Дида выдохнул и даже слегка порозовел. Но тут же спросил: „Ну, и что теперь делать?” Кого он спросил? Себя? Или кого-то, с кем он иногда шёпотом разговаривает?... Он повторил вопрос несколько раз, но ответа, видимо, не получил ни здесь, ни там. Поэтому вопросительно посмотрел на бабу.
Я давно знала, что с мелкими проблемами (как положить паркет или как устранить течь в подвале) дида справляется сам. Он обращается к бабе только в самых тяжёлых ситуациях... Где рубашка? Надо ли в такой суп класть сметану? Будет ли дождь?
Вот и тут... Баба ответила, что прежде не худо бы знать, каков диагноз. Что решила доктор?
На этот вопрос отвечала мама.
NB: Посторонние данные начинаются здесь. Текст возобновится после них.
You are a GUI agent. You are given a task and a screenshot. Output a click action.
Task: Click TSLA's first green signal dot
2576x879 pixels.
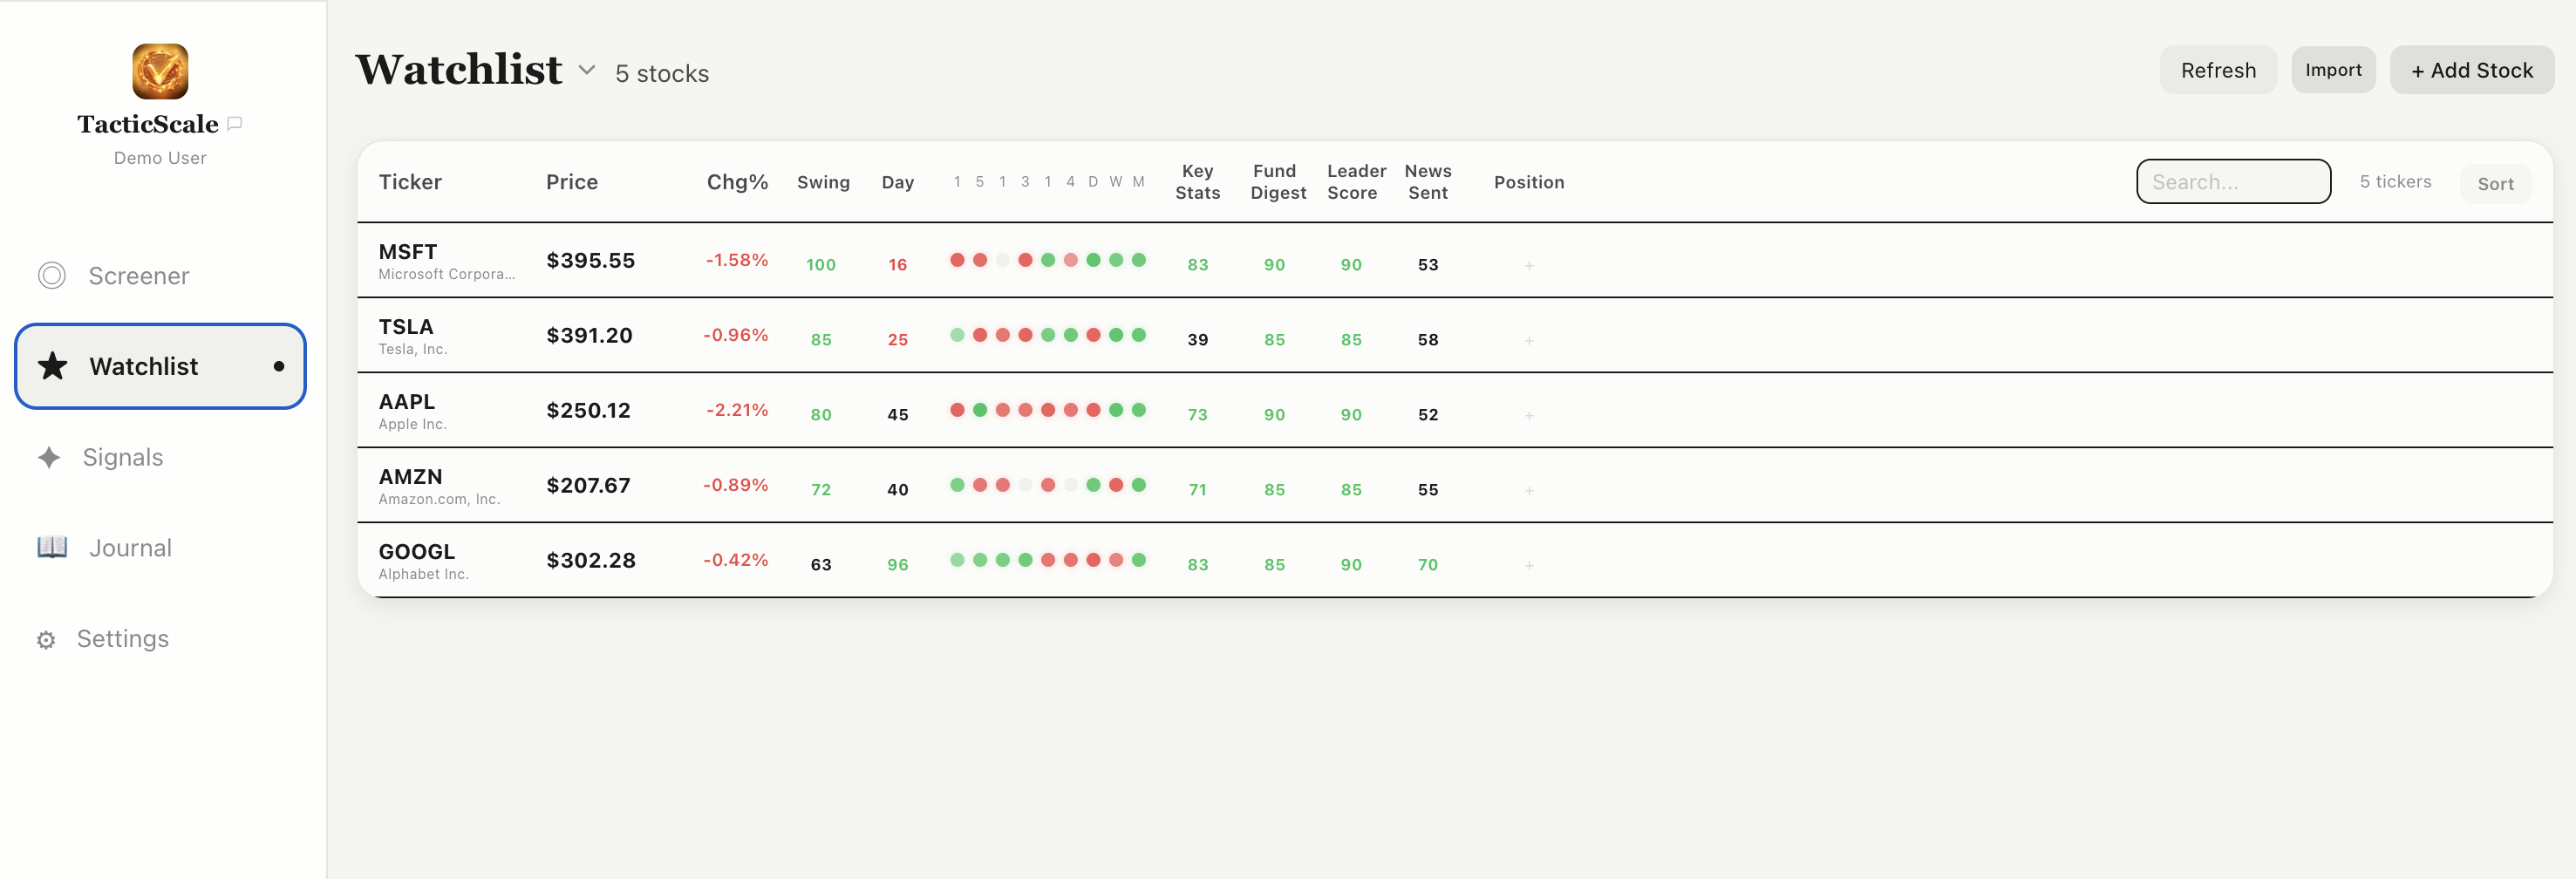click(956, 335)
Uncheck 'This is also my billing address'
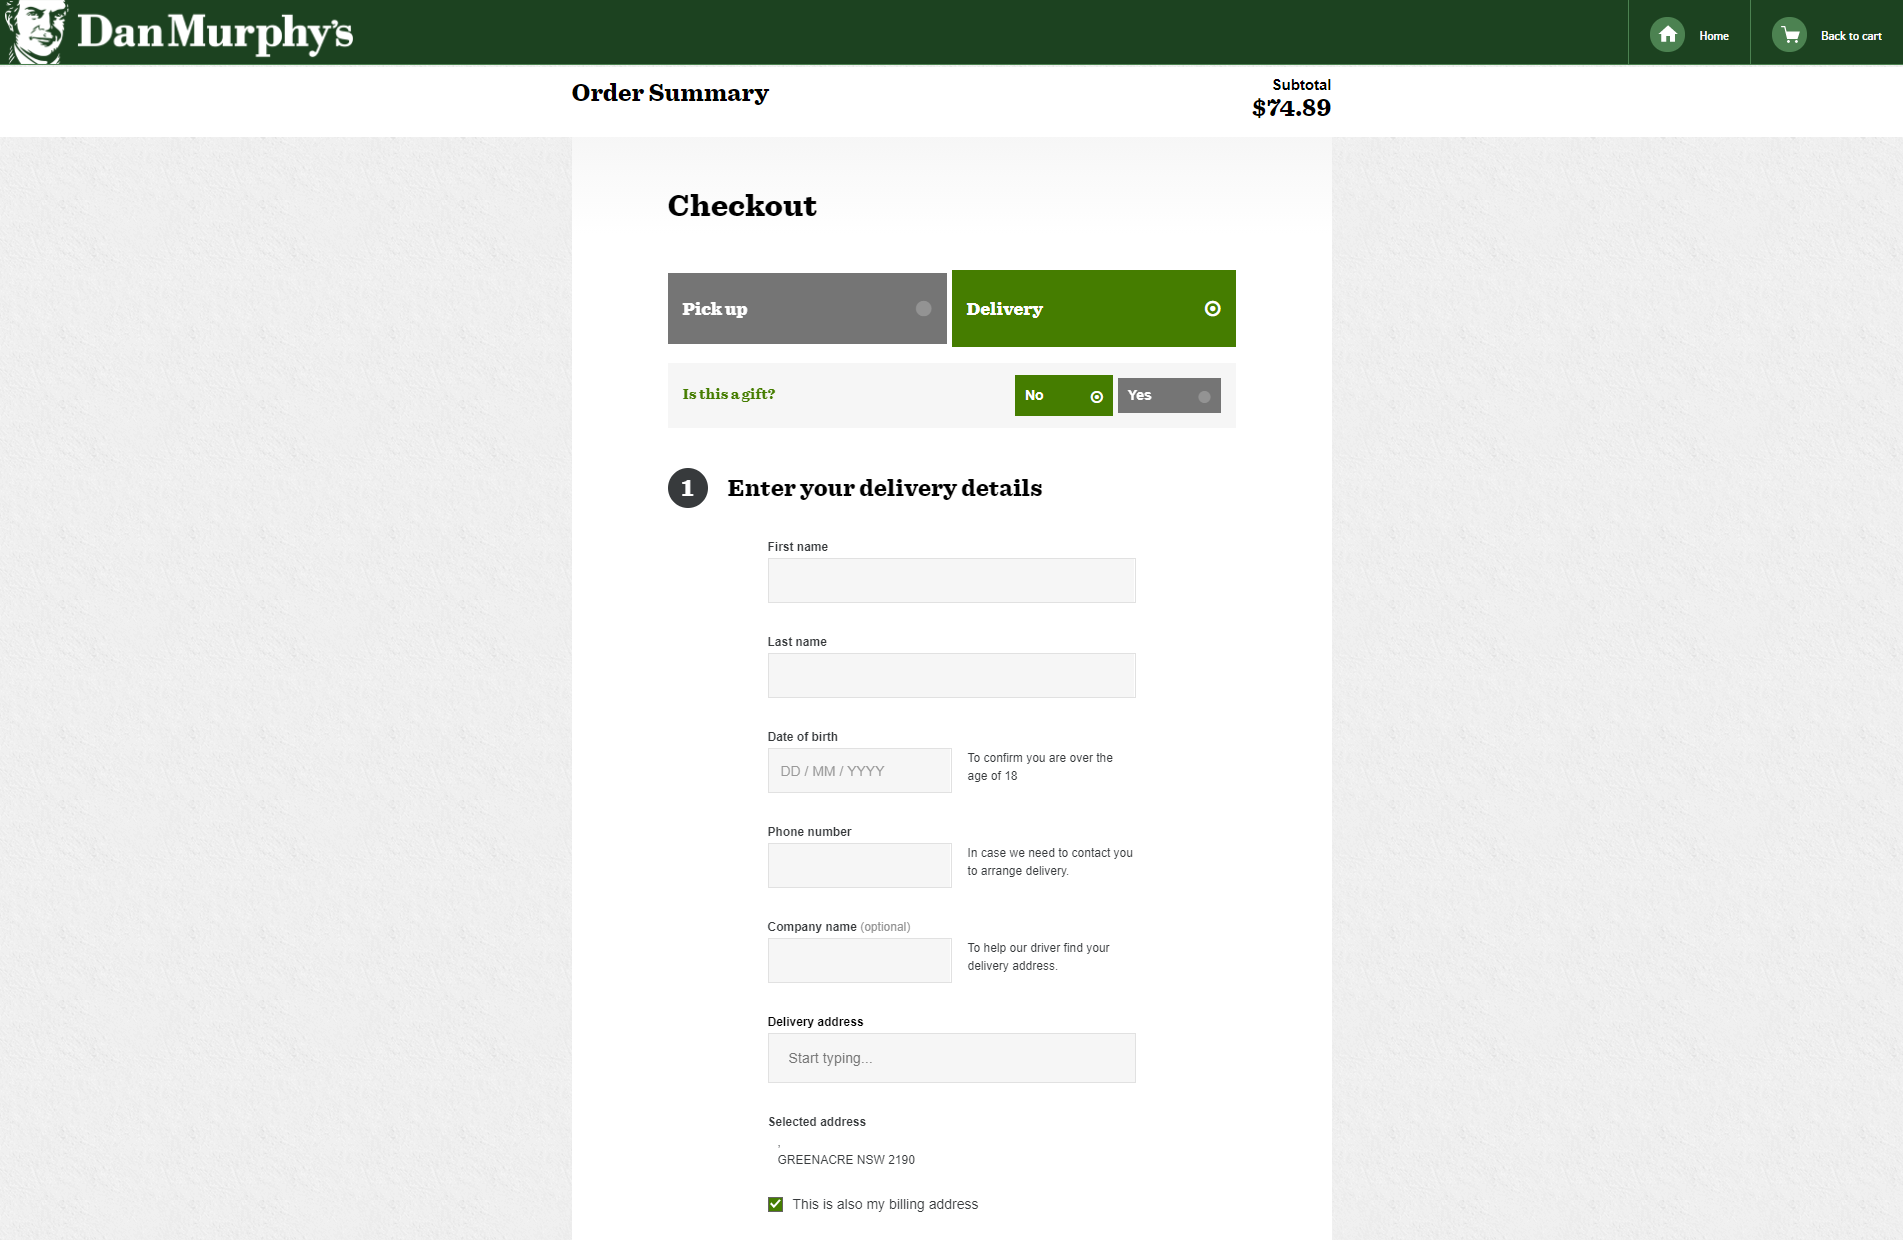 (775, 1204)
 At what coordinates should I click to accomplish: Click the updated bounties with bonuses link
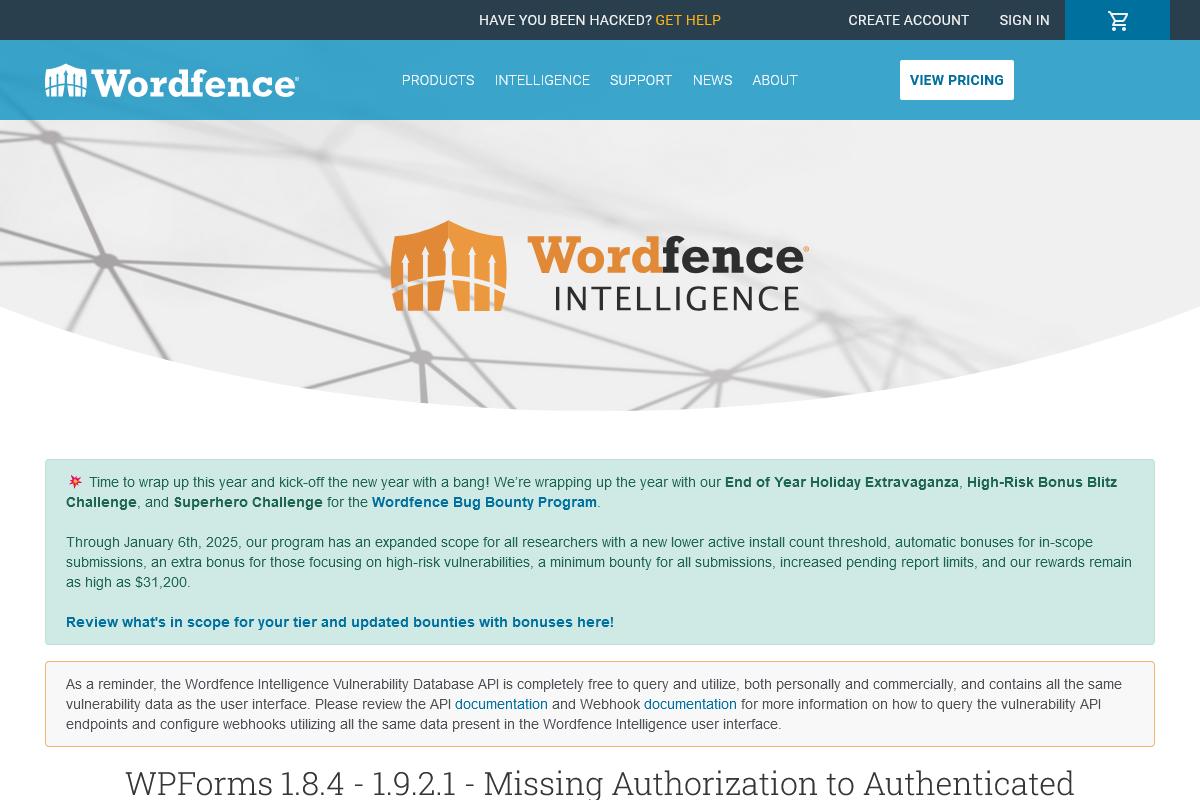tap(340, 622)
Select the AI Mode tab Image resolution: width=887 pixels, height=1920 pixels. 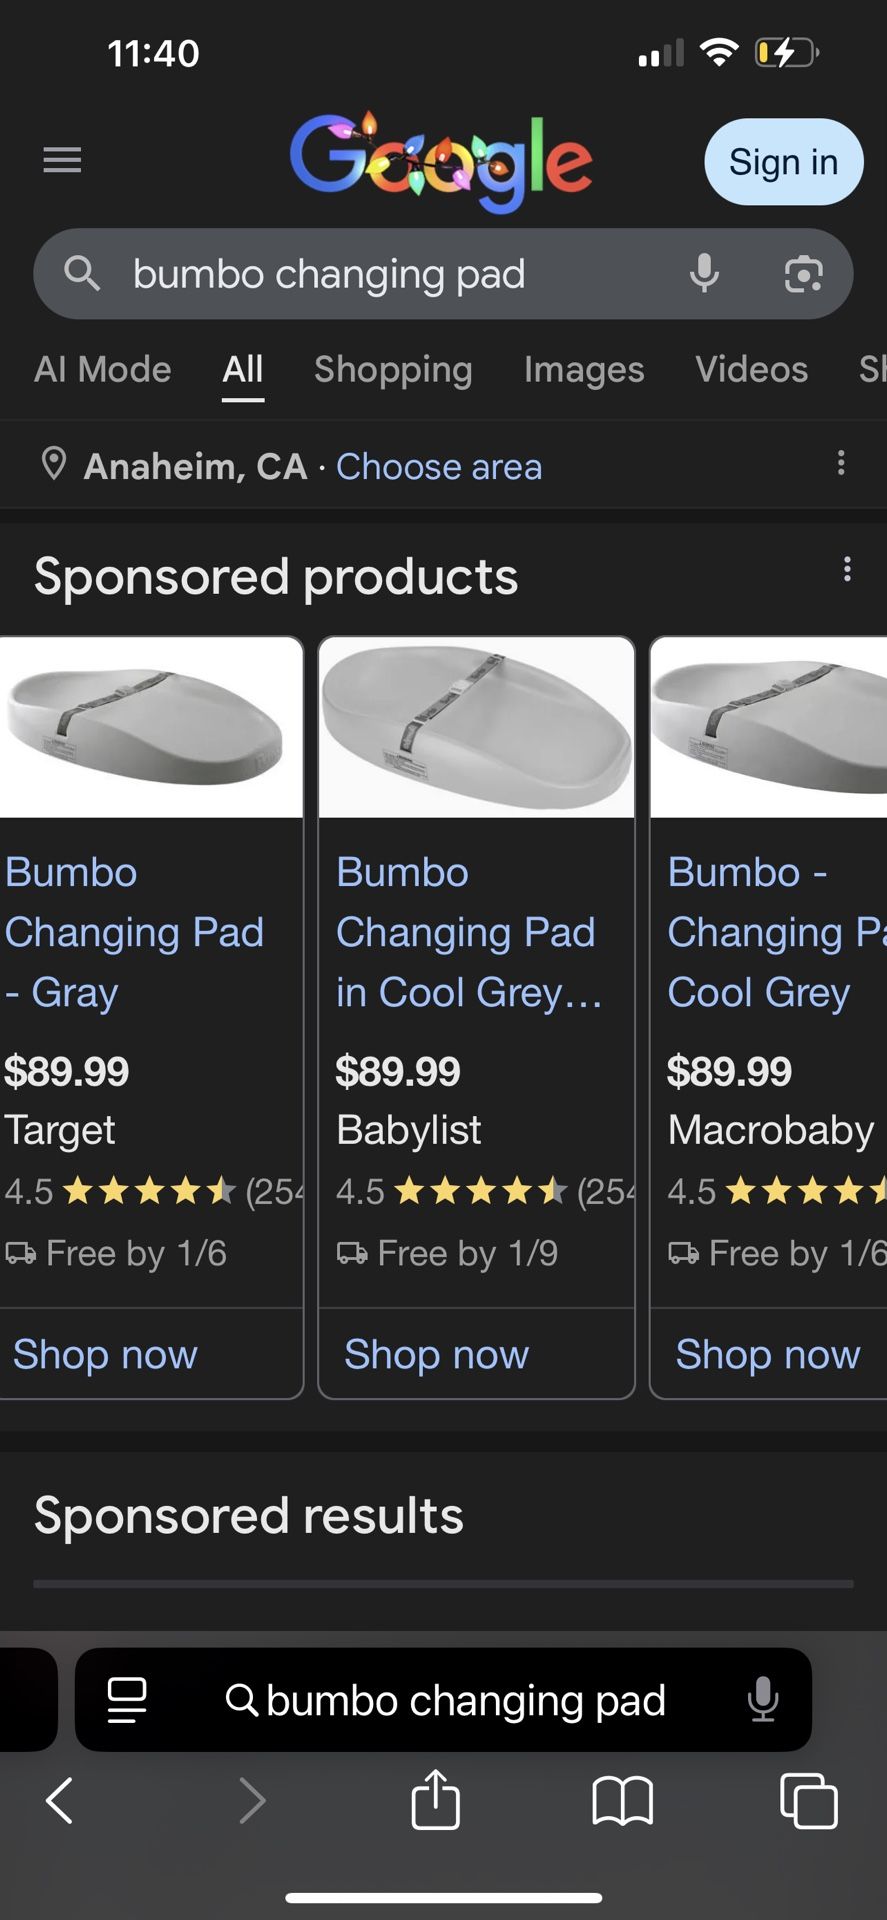[x=103, y=370]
Отвечала подробно, часто ссылаясь на доктора. Баба поняла всё и сразу. Дида - не очень, и бабе теперь предстояло всё услышанное перевести на доступный для него язык. Ну, и всё ему объяснить. Как-то ей это удалось. Уж очень ему не хотелось верить в странную болезнь, с которой мне надо будет жить долго-долго, а, может быть, и всегда.
Теперь в нашем доме поселились новые слова. Такое весёленькое, как будто в шоколаде, - селиак. И очень неприятное, как Фенрир Грейбек, - глютен фри. Баба легко выучила оба, а дида - с трудом и неудовольствием. Tеперь oни оба подолгу изучают, что написано на коробке с сериалом и на конфетах, и на всём-всём. Надо чтобы был значок gf.
Если такого значка нет, они ищут, не притаился ли в такой красивой коробке тот самый глютен. В таких случаях окончательное решение принимает мама. Уничтожению подлежит всё подозрительное. Часто именно то, что приносил дида, и что я больше всего любила и что просила на lunch dessert. Дида расстраивается, вздыхает и спрашивает у бабы, а надо ли... „На выброс“,- решает баба. Маму он не спрашивает,- он её боится.
Однажды, в доме бабы-диды на лестнице, я обнаружила на полке мои такиe любимые сериалы... B таких красивых коробках. Значит, их не выбросили, а увезли сюда... Дида перехватил мой взгляд, увидел моё лицо и стал уговаривать, что этого, конечно, мне нельзя... Но зато я буду расти, стану высокой и красивой. Говорил он громко, но как-то не очень уверенно.